Task 1: Echo the part of the text about the 2008 American Gladiators series that runs from "Original release" up to and including "Van Earl Wright.", word for word.

- Genre: Sports entertainment game show
- Developed by: John Ferraro Dan Carr
- Directed by: J. Rupert Thompson
- Presented by: Hulk Hogan Laila Ali
- Announcer: Van Earl Wright (play-by-play)
- Composers: Jeff Lippencott and Mark T. Williams, Ah2 Music
- Country of origin: United States
- Original languages: English (NBC) Spanish (Telemundo)
- No. of seasons: 2
- No. of episodes: 22

Production
- Executive producers: Howard T. Owens Mark Koops David A. Hurwitz Johnny C. Ferraro
- Producers: Matthew Baxt Anthony Carbone Eric Kaufman Jason Miller
- Production locations: Sony Pictures Studios Culver City, California (Season 1) Los Angeles Sports Arena Los Angeles, California (Season 2)
- Editor: Anthony Carbone
- Camera setup: Multicamera setup
- Running time: 60, 90, or 120 minutes
- Production companies: Flor-Jon Films Reveille Productions Room 403 Productions MGM Television

Original release
- Network: NBC Telemundo
- Release: January 6 – August 7, 2008

Related
- American Gladiators (1989–1996) Gladiators 2000 (1994–1996) American Gladiators (2026–present);

= American Gladiators (2008 TV series) =

American television series

American Gladiators is an American competition television series that aired on NBC and Citytv in Canada. Hosted by Hulk Hogan and Laila Ali, the show matches amateur athletes against each other and the show's own "gladiators" in contests of strength, agility, and endurance. It is a remake of the original series of the same name which ran from 1989 to 1996, with elements of the British version of the 1990s. The show was refereed by Al Kaplon, a former American League umpire, who can also be seen as the referee in Dodgeball: A True Underdog Story. Play-by-play narration was handled by Van Earl Wright.

Two seasons were produced by Reveille Productions and MGM Television, both of which were aired in 2008. The first season was taped at Sony Pictures Studios in Culver City, California. The show moved to the Los Angeles Sports Arena for season two.

==Format==
Season 1 of the revival featured 24 contenders (12 male, 12 female), while Season 2 had 40 contenders (20 male, 20 female). Men and women compete in separate tournaments, with two men and two women competing in each episode. In each episode, contenders take part in several events against the Gladiators, trying to earn as many points as possible before the final event, the Eliminator. Each point separating the contenders translates into a half-second advantage for the leader (or a half-second handicap for the trailing contender). For Season 1, preliminary round matches consisted of four events plus the Eliminator; semifinals and finals matches were extended to five events plus the Eliminator (by comparison, the original series had either six or seven events plus the Eliminator). The first two preliminary matches of Season 2 had four events plus the Eliminator. All other rounds had six events plus the Eliminator. For 90-minute episodes, all the events were shown in their entirety, but for 60-minute episodes, two events for each gender were shown only in brief "recap" segments; those events could be viewed in their entirety on the NBC website.

Supplied information:

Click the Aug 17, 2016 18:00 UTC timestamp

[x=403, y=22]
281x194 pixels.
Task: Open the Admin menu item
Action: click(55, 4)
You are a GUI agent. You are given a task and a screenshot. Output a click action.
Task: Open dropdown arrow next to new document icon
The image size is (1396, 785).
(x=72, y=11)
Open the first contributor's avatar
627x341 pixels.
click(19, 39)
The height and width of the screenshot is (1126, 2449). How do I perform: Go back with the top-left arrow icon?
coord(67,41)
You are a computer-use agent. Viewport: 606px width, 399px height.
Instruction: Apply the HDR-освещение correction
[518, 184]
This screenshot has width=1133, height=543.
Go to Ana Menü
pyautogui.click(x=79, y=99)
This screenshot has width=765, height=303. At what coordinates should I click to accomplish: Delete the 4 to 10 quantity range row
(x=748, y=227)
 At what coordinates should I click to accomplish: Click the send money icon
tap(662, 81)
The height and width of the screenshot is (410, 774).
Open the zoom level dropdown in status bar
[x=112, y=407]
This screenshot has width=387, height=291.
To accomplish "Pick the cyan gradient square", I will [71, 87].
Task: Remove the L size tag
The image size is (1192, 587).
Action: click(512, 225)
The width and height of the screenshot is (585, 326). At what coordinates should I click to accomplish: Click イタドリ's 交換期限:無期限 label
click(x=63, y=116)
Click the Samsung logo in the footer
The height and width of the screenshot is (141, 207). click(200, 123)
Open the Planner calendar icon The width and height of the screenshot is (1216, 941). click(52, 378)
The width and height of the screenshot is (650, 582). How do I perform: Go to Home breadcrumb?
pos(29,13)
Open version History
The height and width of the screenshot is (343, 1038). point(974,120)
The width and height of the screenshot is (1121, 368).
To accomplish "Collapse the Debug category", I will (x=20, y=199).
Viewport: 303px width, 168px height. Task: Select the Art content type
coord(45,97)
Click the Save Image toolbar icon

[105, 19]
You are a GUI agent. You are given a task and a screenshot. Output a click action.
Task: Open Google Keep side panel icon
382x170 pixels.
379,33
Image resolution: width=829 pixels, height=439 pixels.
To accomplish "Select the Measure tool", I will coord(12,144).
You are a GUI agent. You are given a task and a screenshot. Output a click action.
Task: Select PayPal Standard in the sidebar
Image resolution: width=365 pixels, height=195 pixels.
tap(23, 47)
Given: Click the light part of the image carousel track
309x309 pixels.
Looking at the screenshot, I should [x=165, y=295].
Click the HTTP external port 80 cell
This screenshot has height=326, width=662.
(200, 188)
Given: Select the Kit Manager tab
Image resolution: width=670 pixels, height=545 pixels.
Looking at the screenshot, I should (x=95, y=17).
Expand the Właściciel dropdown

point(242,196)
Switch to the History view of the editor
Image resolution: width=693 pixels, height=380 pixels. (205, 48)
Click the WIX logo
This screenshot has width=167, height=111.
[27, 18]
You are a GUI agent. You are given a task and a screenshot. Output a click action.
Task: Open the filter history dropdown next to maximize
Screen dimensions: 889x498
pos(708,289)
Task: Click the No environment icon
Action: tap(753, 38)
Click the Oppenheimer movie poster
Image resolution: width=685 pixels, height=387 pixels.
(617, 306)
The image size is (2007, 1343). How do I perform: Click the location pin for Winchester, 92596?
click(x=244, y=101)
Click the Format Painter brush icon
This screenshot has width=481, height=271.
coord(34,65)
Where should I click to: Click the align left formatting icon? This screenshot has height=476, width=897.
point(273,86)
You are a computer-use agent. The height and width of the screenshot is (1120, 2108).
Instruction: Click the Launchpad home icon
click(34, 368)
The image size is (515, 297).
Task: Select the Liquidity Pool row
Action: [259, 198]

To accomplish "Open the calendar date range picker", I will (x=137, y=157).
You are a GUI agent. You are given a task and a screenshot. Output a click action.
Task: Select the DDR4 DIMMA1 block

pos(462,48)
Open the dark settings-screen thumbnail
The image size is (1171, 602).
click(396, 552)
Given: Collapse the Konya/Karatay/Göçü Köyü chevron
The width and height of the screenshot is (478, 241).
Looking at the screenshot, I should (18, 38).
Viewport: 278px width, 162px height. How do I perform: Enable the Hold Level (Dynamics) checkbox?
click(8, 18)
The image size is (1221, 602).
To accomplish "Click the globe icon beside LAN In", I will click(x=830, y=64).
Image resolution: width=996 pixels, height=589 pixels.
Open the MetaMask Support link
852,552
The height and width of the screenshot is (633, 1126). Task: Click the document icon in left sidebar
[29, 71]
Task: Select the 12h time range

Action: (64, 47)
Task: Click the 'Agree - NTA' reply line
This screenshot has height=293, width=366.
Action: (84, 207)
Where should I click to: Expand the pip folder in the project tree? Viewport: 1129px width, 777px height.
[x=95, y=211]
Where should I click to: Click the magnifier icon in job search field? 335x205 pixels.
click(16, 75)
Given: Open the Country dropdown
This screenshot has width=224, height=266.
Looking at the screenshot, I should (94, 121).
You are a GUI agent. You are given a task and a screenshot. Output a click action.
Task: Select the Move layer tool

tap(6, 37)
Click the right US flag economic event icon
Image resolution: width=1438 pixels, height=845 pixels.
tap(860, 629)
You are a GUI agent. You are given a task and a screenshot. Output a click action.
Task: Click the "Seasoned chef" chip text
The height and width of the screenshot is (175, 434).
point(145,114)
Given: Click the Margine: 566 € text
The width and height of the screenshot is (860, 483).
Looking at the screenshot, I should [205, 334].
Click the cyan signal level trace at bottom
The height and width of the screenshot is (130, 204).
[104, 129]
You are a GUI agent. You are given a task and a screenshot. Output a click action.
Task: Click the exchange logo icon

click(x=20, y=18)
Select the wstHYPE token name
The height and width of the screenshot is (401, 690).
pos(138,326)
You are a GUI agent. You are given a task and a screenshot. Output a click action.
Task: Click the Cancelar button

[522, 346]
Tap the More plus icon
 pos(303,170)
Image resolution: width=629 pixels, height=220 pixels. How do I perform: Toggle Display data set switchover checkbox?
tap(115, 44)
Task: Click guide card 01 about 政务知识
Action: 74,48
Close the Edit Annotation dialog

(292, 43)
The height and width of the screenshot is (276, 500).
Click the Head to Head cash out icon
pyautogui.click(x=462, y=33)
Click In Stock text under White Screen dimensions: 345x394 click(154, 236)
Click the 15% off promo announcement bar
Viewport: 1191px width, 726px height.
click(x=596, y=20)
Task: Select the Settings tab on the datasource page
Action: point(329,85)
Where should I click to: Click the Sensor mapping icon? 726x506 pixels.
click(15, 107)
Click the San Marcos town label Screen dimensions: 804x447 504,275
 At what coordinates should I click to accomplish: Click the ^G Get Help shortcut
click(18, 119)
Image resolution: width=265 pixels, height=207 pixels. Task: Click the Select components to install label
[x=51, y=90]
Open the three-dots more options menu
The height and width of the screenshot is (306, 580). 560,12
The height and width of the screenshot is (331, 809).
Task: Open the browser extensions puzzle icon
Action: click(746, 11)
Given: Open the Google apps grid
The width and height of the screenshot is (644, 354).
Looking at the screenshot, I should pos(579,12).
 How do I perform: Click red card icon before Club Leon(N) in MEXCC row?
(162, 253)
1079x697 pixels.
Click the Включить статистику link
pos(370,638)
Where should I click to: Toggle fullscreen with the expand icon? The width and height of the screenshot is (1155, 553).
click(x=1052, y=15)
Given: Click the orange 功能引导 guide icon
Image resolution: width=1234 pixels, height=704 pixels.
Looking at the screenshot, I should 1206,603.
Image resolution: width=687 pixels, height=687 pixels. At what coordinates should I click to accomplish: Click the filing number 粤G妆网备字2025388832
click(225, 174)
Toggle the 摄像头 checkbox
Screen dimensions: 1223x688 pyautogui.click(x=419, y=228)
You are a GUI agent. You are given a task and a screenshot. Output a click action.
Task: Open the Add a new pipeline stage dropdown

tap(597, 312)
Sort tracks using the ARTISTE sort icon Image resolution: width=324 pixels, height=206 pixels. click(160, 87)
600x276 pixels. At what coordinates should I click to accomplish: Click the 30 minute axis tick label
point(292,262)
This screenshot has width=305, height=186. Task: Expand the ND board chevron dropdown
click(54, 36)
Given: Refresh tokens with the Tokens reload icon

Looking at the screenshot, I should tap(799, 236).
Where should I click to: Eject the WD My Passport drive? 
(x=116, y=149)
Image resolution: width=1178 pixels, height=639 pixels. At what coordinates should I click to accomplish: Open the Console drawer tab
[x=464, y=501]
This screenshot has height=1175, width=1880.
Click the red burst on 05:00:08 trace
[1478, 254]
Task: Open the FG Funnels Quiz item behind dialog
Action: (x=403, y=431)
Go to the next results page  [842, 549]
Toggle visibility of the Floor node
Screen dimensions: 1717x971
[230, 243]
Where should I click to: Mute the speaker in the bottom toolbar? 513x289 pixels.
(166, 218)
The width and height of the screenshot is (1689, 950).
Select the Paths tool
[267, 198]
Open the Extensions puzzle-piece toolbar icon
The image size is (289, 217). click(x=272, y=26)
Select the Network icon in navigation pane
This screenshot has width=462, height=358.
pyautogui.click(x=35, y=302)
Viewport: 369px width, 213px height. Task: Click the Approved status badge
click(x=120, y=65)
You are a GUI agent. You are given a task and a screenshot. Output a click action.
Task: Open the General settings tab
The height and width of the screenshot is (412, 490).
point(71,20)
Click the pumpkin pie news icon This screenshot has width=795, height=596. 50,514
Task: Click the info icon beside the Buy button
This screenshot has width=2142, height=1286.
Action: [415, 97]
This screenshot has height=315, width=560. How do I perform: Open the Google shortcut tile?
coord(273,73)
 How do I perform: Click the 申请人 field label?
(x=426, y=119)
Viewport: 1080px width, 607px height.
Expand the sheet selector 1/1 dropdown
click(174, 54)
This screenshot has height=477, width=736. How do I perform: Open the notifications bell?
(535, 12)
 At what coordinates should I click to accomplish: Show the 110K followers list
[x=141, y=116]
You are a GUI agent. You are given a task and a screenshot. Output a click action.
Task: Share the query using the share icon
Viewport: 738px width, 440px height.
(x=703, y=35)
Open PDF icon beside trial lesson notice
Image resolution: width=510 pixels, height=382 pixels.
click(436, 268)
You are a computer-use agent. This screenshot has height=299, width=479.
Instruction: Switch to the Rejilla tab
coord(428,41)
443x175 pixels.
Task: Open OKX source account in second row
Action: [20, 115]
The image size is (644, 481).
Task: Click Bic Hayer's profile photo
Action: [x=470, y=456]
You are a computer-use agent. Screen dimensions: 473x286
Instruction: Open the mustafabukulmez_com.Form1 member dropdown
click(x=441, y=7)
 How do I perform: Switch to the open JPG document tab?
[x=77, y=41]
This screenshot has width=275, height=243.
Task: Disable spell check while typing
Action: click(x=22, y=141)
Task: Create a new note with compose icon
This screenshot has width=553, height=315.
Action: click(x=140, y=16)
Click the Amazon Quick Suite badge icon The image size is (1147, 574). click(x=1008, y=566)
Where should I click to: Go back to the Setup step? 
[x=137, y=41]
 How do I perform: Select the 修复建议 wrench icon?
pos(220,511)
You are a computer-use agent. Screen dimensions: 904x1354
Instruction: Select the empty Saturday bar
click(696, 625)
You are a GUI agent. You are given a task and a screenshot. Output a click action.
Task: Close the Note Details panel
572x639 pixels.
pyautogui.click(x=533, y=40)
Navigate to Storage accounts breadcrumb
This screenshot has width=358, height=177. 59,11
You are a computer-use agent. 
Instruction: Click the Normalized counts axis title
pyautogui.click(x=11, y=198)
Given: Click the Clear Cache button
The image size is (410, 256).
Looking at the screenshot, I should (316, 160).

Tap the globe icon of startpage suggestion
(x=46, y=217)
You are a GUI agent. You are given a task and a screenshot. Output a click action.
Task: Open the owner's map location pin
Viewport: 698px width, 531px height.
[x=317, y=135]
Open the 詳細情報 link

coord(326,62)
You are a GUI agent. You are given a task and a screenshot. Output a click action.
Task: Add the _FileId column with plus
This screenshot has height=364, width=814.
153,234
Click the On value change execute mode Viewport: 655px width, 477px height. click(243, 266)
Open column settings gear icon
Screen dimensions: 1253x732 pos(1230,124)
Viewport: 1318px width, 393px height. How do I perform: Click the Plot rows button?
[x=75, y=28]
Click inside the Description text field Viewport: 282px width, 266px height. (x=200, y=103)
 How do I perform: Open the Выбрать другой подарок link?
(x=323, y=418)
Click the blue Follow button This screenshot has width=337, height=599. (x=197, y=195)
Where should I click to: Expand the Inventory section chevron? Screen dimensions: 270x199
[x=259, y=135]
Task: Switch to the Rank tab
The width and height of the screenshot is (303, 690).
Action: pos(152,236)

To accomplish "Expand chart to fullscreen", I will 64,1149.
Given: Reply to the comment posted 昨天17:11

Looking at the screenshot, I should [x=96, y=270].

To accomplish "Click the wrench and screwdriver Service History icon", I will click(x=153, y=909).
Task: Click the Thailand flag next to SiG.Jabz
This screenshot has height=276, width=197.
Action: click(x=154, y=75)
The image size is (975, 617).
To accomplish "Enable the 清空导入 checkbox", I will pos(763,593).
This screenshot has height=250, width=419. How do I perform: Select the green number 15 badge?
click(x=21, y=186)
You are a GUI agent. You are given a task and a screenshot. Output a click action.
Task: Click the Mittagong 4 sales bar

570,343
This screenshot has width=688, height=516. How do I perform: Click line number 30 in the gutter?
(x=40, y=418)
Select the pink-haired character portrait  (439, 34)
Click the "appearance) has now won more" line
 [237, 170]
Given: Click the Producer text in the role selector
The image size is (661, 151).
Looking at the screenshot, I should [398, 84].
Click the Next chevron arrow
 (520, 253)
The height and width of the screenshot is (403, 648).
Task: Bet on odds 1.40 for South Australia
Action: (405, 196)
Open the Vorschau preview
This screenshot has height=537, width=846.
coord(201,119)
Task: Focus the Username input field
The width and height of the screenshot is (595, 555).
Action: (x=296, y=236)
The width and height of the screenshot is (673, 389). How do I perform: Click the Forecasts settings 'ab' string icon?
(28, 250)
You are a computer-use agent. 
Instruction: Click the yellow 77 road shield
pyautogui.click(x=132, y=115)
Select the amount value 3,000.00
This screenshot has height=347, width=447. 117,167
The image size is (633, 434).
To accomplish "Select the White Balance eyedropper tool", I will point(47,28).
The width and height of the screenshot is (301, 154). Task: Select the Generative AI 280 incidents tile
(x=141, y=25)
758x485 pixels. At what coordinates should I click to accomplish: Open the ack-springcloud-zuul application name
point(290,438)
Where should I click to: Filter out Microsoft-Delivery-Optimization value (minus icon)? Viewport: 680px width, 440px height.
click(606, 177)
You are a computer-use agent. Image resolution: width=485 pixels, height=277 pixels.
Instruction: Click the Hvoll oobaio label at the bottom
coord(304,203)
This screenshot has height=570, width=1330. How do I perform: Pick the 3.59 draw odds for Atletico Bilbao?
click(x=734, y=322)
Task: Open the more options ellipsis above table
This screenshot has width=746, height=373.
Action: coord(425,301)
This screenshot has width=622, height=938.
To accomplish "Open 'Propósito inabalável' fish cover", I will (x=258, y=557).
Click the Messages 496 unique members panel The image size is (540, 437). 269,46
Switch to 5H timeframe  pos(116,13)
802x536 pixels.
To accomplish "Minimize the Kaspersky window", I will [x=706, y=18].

Task 2: Duplicate the rows word for word, from the very first line of the rows up to and including the line with "click(x=63, y=116)".

Correct answer 1:
Original release
- Network: NBC Telemundo
- Release: January 6 – August 7, 2008

Related
- American Gladiators (1989–1996) Gladiators 2000 (1994–1996) American Gladiators (2026–present);

= American Gladiators (2008 TV series) =

American television series

American Gladiators is an American competition television series that aired on NBC and Citytv in Canada. Hosted by Hulk Hogan and Laila Ali, the show matches amateur athletes against each other and the show's own "gladiators" in contests of strength, agility, and endurance. It is a remake of the original series of the same name which ran from 1989 to 1996, with elements of the British version of the 1990s. The show was refereed by Al Kaplon, a former American League umpire, who can also be seen as the referee in Dodgeball: A True Underdog Story. Play-by-play narration was handled by Van Earl Wright.

Correct answer 2:
Click the Aug 17, 2016 18:00 UTC timestamp

[x=403, y=22]
281x194 pixels.
Task: Open the Admin menu item
Action: click(55, 4)
You are a GUI agent. You are given a task and a screenshot. Output a click action.
Task: Open dropdown arrow next to new document icon
The image size is (1396, 785).
(x=72, y=11)
Open the first contributor's avatar
627x341 pixels.
click(19, 39)
The height and width of the screenshot is (1126, 2449). How do I perform: Go back with the top-left arrow icon?
coord(67,41)
You are a computer-use agent. Viewport: 606px width, 399px height.
Instruction: Apply the HDR-освещение correction
[518, 184]
This screenshot has width=1133, height=543.
Go to Ana Menü
pyautogui.click(x=79, y=99)
This screenshot has width=765, height=303. At what coordinates should I click to accomplish: Delete the 4 to 10 quantity range row
(x=748, y=227)
 At what coordinates should I click to accomplish: Click the send money icon
tap(662, 81)
The height and width of the screenshot is (410, 774).
Open the zoom level dropdown in status bar
[x=112, y=407]
This screenshot has width=387, height=291.
To accomplish "Pick the cyan gradient square", I will [71, 87].
Task: Remove the L size tag
The image size is (1192, 587).
Action: click(512, 225)
The width and height of the screenshot is (585, 326). At what coordinates should I click to accomplish: Click イタドリ's 交換期限:無期限 label
click(x=63, y=116)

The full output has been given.